There is really no evidence that the Mirena increases cancer risk. In fact, there is some (albeit limited) evidence that it may decrease the risk of cancer. Here’s a run-down of the evidence.
A comprehensive investigation by the Food and Drug Administration found that it is unlikely that the IUD could increase a person’s cancer risk. It does not contain any drugs, hormones or compounds known to contribute to the formation or growth of cancerous cells. On the other hand, birth control methods containing estrogen have been theoretically implicated as a potential contributing factor to some cancers.
Reasons for Low Risk
The Mirena contains very low levels of reproductive hormones, because it sits directly inside the uterus, where miniscule amounts of progestin perform the same functional effect as a systemic birth control pill. It does not contain any estrogen and fairly low amounts are absorbed into the bloodstream. There are no known or suspected carcinogens in the other materials found inside a Mirena IUD, so it is very unlikely that it could cause cancer.

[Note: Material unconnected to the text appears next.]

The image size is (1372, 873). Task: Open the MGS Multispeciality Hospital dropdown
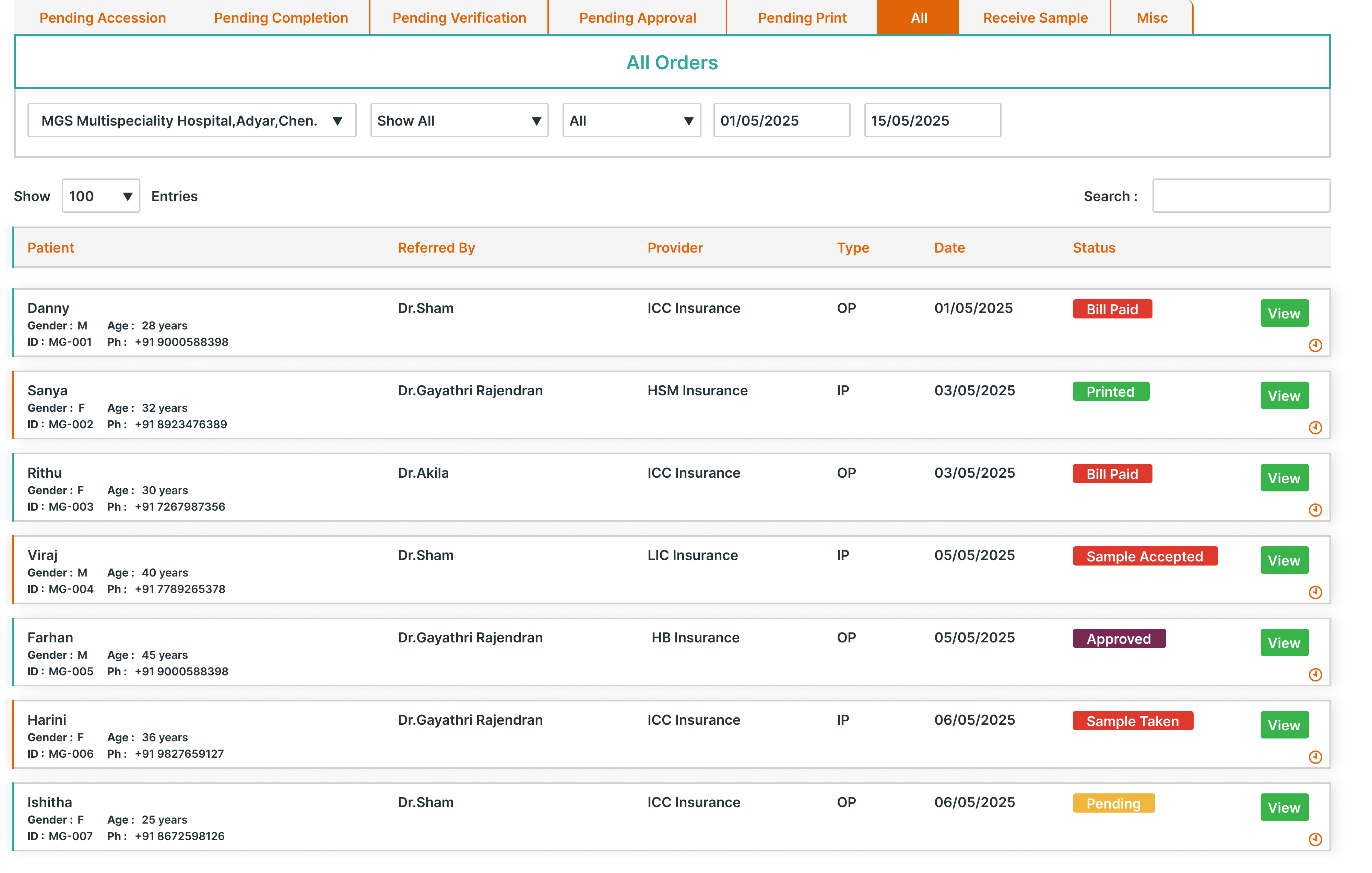tap(191, 120)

A review by the International Agency for Research on Cancer, or IARC, suggested that birth control containing only progestin may decrease the risk of endometrial cancer– a form of cancerous growth occurring in the lining of the uterus. In theory, it could also decrease the risk of ovarian or uterine cancers, but more studies need to take place to confirm these results.

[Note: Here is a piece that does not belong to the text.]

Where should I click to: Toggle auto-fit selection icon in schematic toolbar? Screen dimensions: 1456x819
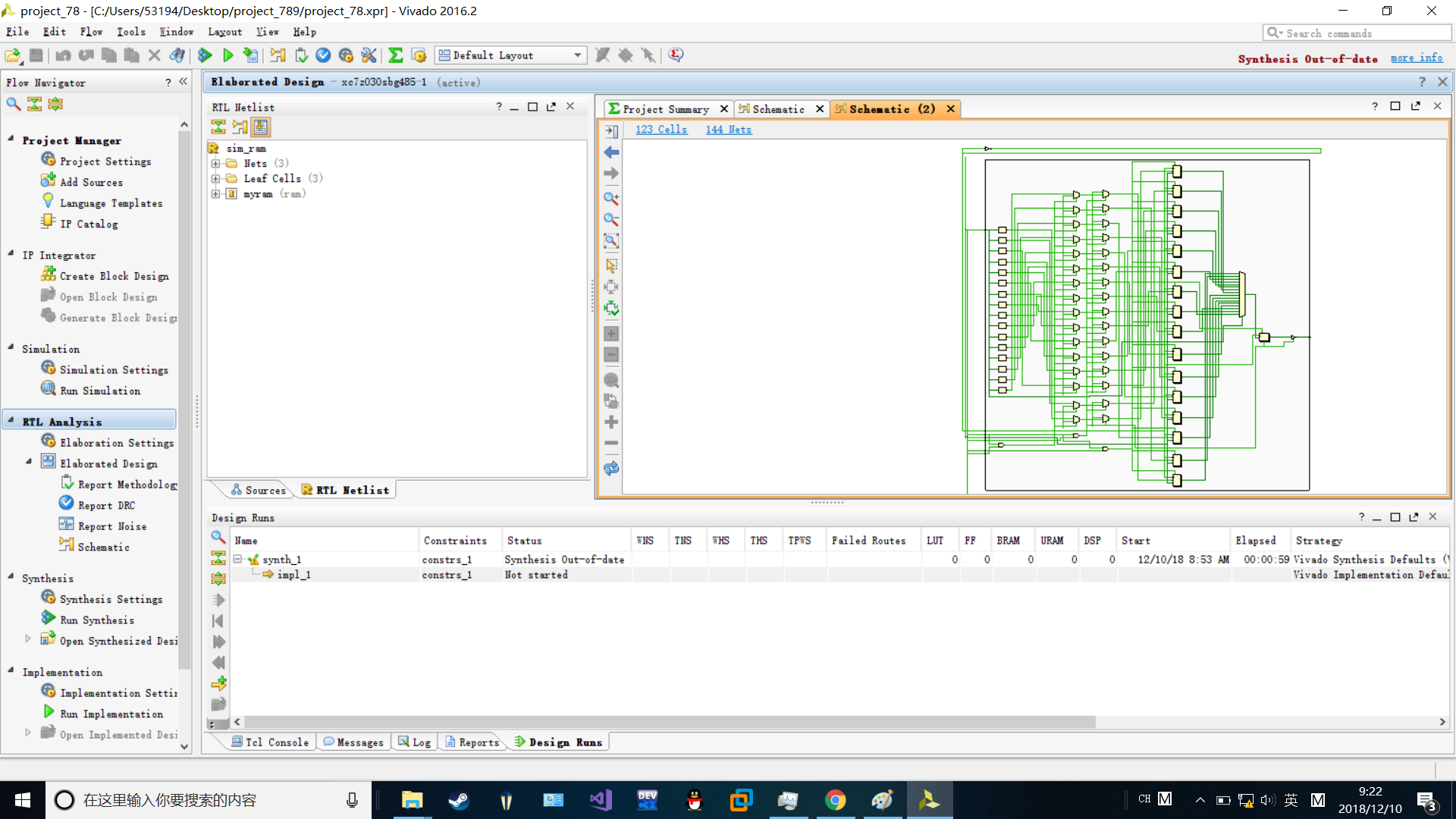tap(611, 309)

Unfortunately, the only conclusive way to demonstrate a product’s safety is to examine its effect on cancer rates over the course of several decades. Because the IUD has only existed for about 20 years, it is impossible to conclusively prove that it does or does not increase a person’s risk of developing cancer. Only time will tell if women who have used the Mirena IUD experience a significantly higher or lower cancer rate than those using other birth control techniques.
Exceptions to the Rule
Although there is almost no evidence that the Mirena increases the risk of breast cancer, most physicians advise women with breast cancer to forgo any hormonal contraception while undergoing treatment. Others also suggest that they avoid hormonal methods of birth control for an indefinite period of time. Until more is known about the effects of this IUD on breast cancer growth, it is best avoided by individuals who have, or have had, this condition.